-------- PASSAGE

# Critique my ND Doelings



## Rise_and_Shine_Ranch (May 16, 2015)

First is Wild Honey, the first home bred goat I am keeping!  She is about 6 months. I haven't measured yet. I have two others that I will post later, kids can be a bit flighty! arty goat:


----------



## SalteyLove (Jun 18, 2011)

It is tough to get the right photo! If you could get it more straight on from the side that would be great. It looks like she has great body depth but a fairly steep rump.


----------



## groovyoldlady (Jul 21, 2011)

From that angle I'd agree with the above and add that she has nice rear leg angulation. If you can reposition her, we can see her pasterns and neck and brisket it would be very helpful. She should be completely side to the camera with head up and legs even.


----------



## Rise_and_Shine_Ranch (May 16, 2015)

Okay! I think I finally tracked down some good shots of all my girls! :stars: Let me know what you think of them! I can't clip them down right now, its about to get cold and wet. But, oh well! Thanks in advance!!

This is Poppy. Born early May and almost 4 months. Sorry this is not the best picture, she is on a downhill slope.









This is a hopefully better picture of Wild honey, 6 months.









This is Solstice. Sister of Poppy, and of course almost 4 months. Again, sorry for the picture quality.









Thanks you again in advance for those of you who reply!


----------



## SalteyLove (Jun 18, 2011)

Based on those -I like the look of Wild Honey best.


----------



## Goatzrule (Feb 7, 2013)

I dont know I like poppy


----------



## COgoatLover25 (Dec 23, 2013)

From those pics, I'd definitely have to say Poppy is the best of the 3


----------



## lottsagoats1 (Apr 12, 2014)

Is it my computer or...where are their heads???????


----------



## Rise_and_Shine_Ranch (May 16, 2015)

Umm, I wasn't aware you needed to include those in the picture. Am I wrong?


----------



## ksalvagno (Oct 6, 2009)

The whole goat in proper stance is what you are looking for.


----------

----------------
-------- TASK INPUT

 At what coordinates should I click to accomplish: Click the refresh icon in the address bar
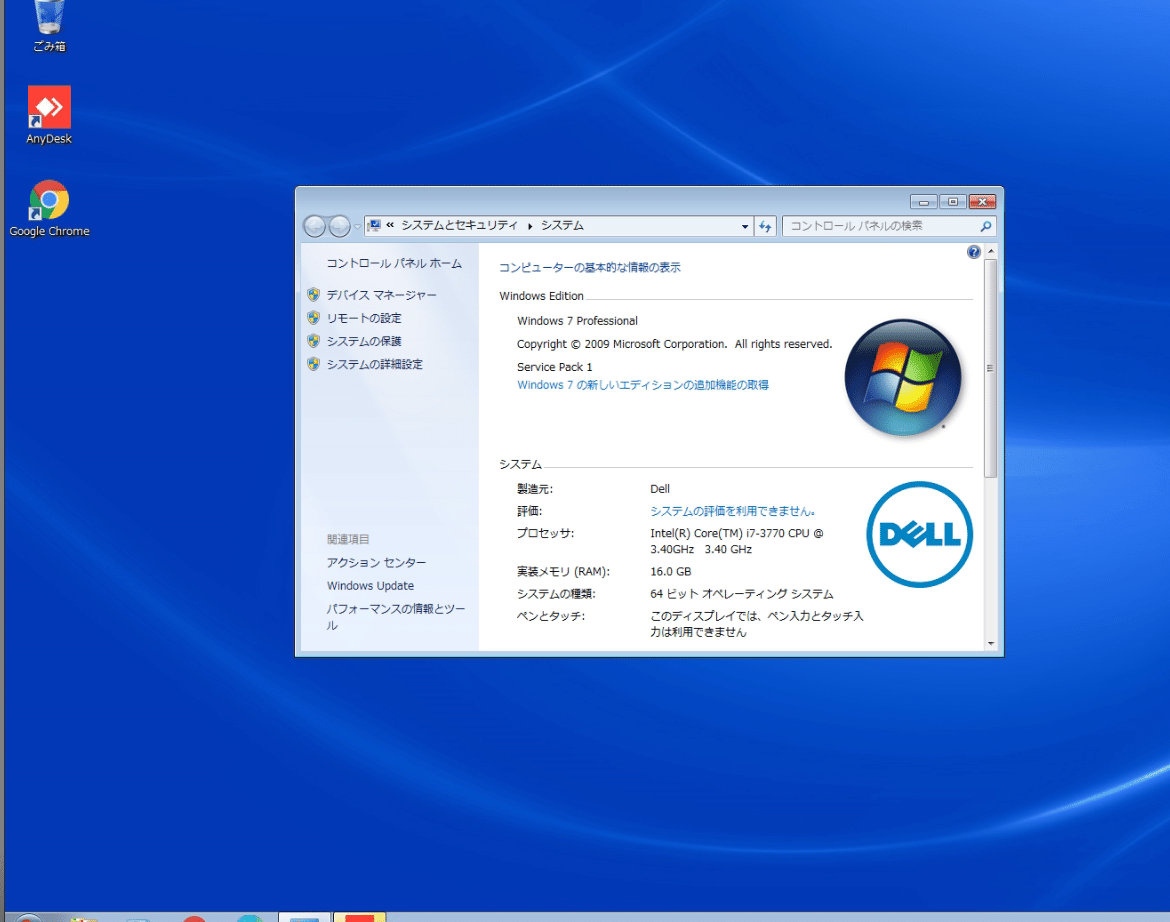click(765, 226)
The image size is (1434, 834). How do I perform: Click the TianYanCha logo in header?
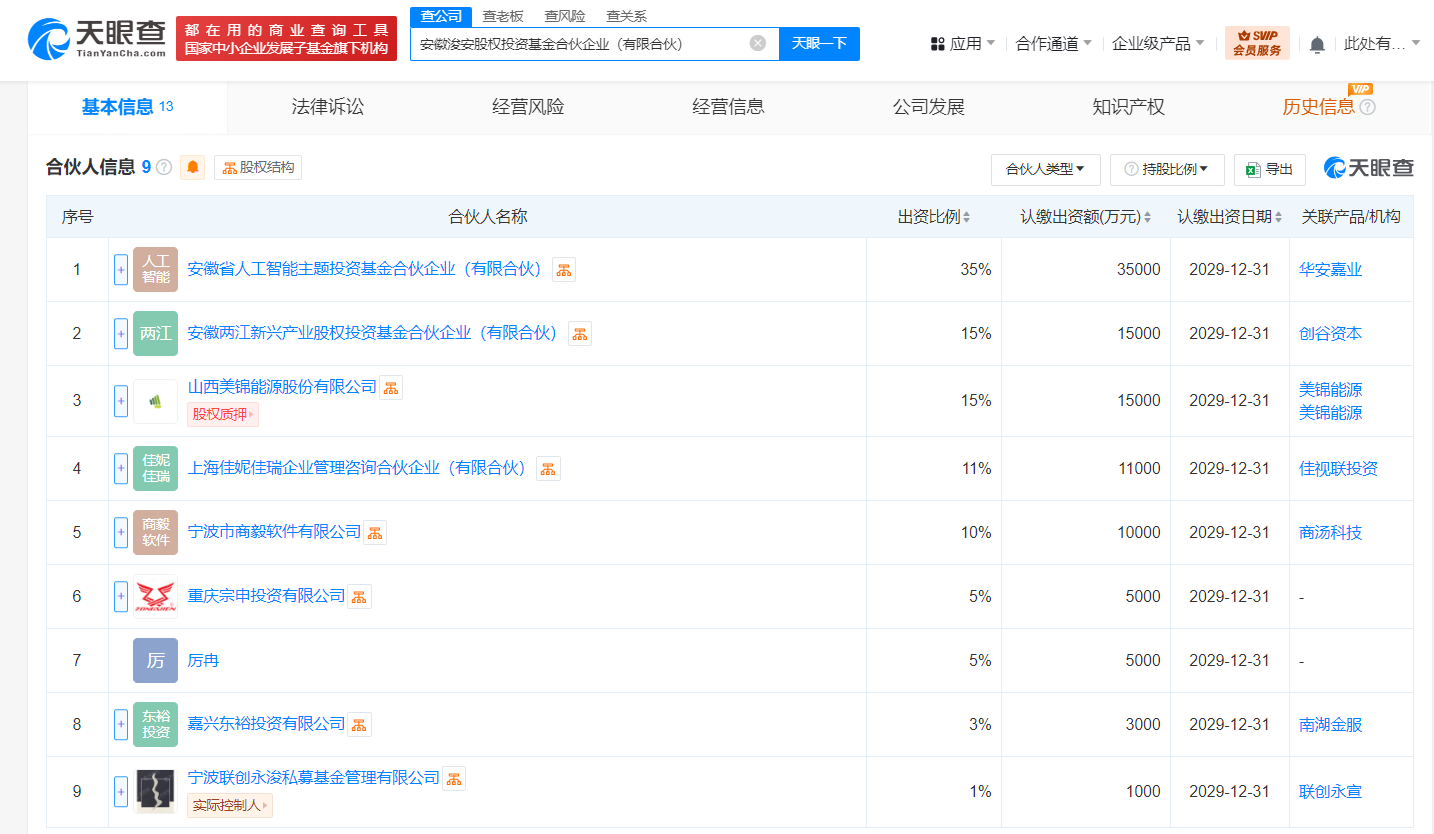(x=97, y=39)
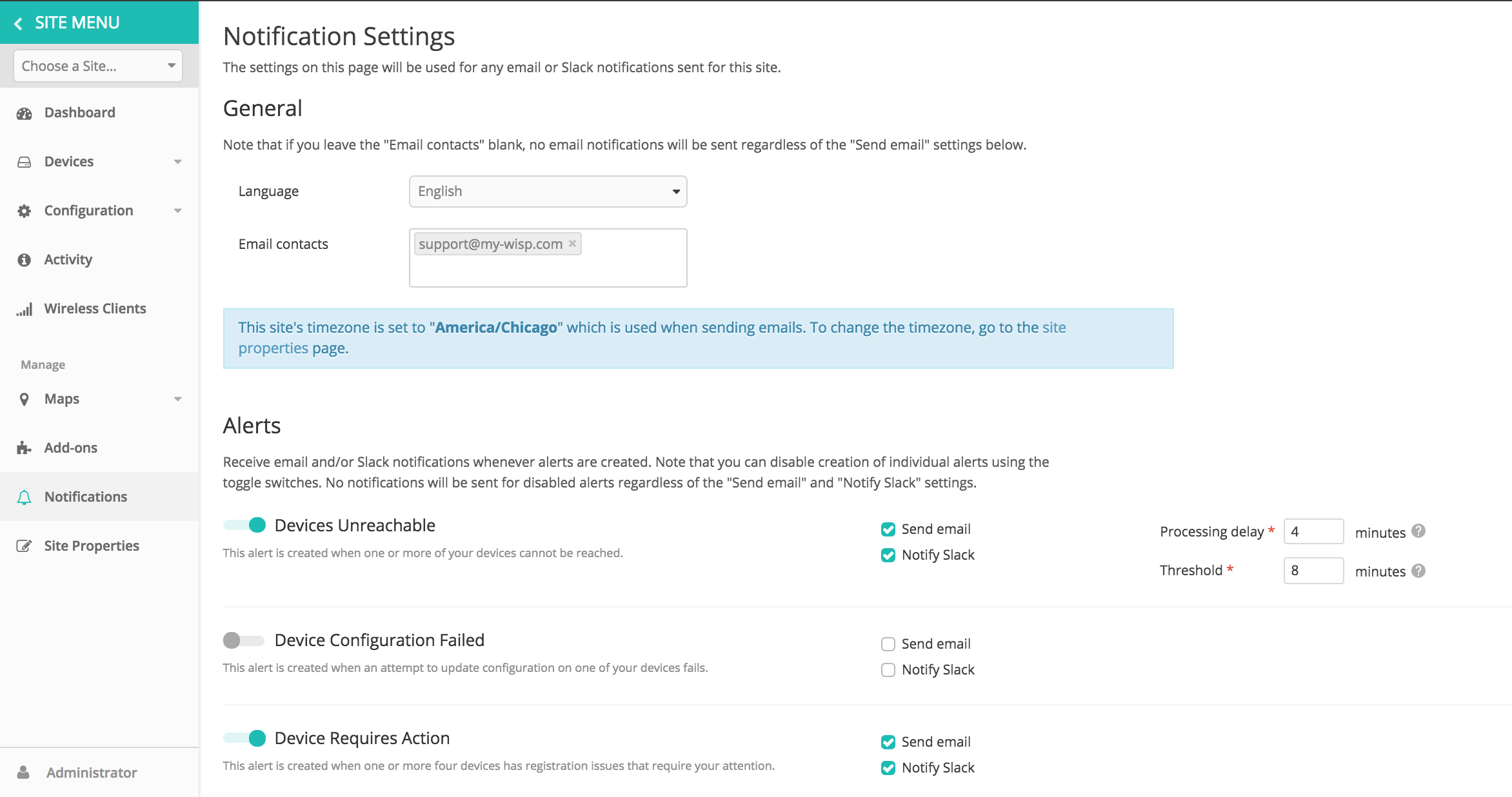Open the Dashboard page

point(79,112)
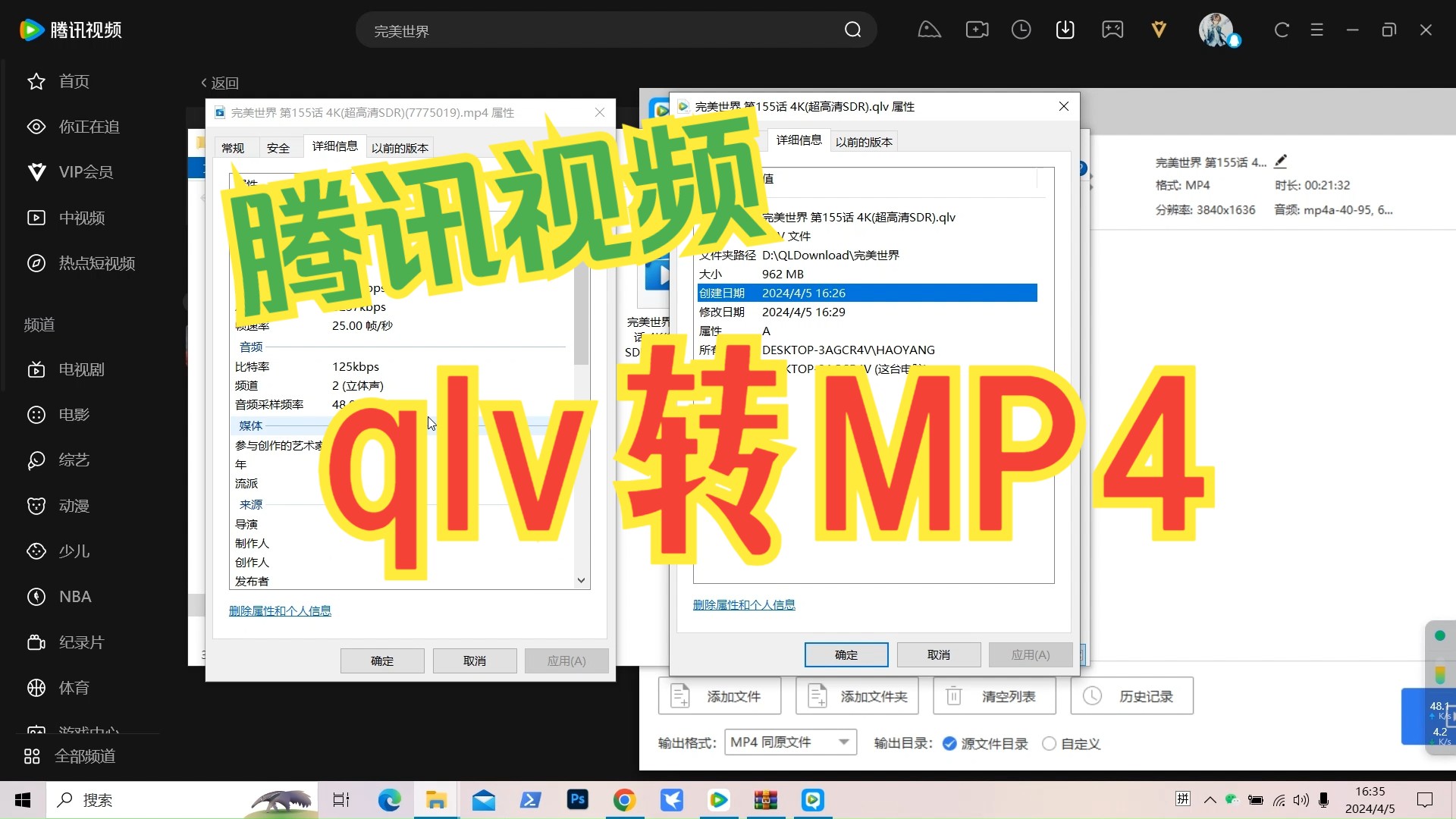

----------------

● EXERCISE REQUIREMENTS
1/ In the forum thread about the doelings, how old is Poppy said to be?
2/ In the stored data, swap "header" for "banner" in everything from the line containing "The image size" down to the end of the stored data, and leave everything else the same. Leave out the pictures.
The forum thread and the stored data have nothing to do with each other.

● PER-TASK OUTPUTS
1/ Almost 4 months.

2/
The image size is (1434, 834). How do I perform: Click the TianYanCha logo in banner?
(x=97, y=39)
Open the Dashboard page

point(79,112)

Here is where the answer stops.